Newsbeat's... guide to The UK Independence Party (UKIP)
Council election results show the UK Independence Party (UKIP) has picked up early gains, but what does that mean?
Votes were held in 35 councils in England and Wales.
The Conservatives have lost control of two councils, but retained five others, while Labour made small gains in the Midlands and the south of England.
Read a quick guide to the political party that doesn't have any MPs but wants Britain to leave the EU and put a freeze on immigration.
A bit about the party leader
Nigel Farage (pictured above) helped to found the party in the early 1990s and is UKIP leader.
The former Conservative Party member was lucky to survive after a small plane he was in crashed during the 2010 General Election campaign.

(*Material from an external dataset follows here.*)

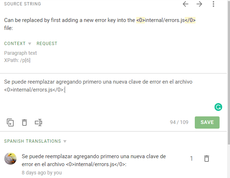Expand the Spanish Translations dropdown arrow
The image size is (230, 178).
point(65,141)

UKIP wants: Britain to leave the EU; a flat income tax rate of 31 % for everyone; more grammar schools.
Senior UKIP MEP Godfrey Bloom recently told the BBC that women of a "child bearing age" shouldn't be employed because maternity rights are too "draconian".
How much power does UKIP have?
UKIP has no MPs, so has not won a seat in the House of Commons to date.
But it does have 11 MEPS (Members of the European Parliament) after the 2009 elections.
At the last General Election in 2010 the party got 3.2% of overall votes compared to the Conservatives (39.6%), Labour (28%) and the Liberal Democrats (24.2%).
UKIP has become the second-largest party in Lincolnshire.
Despite recent council election victories, UKIP has not won any parliamentary elections.
The UK Independence Party may end up with dozens of councillors but not many hundreds, unlike their opponents. It is unlikely the party will run any council alone.
The significance of the Eastleigh by-election
UKIP achieved its best showing of votes in an election to Parliament at the Eastleigh by-election on 28 February.
Their candidate came second, with 28% of the vote, edging out the Conservatives - who once had the MP there - into third place.
The by-election was called after former Lib Dem cabinet minister Chris Huhne resigned as an MP following an admission he had lied about a driving offence.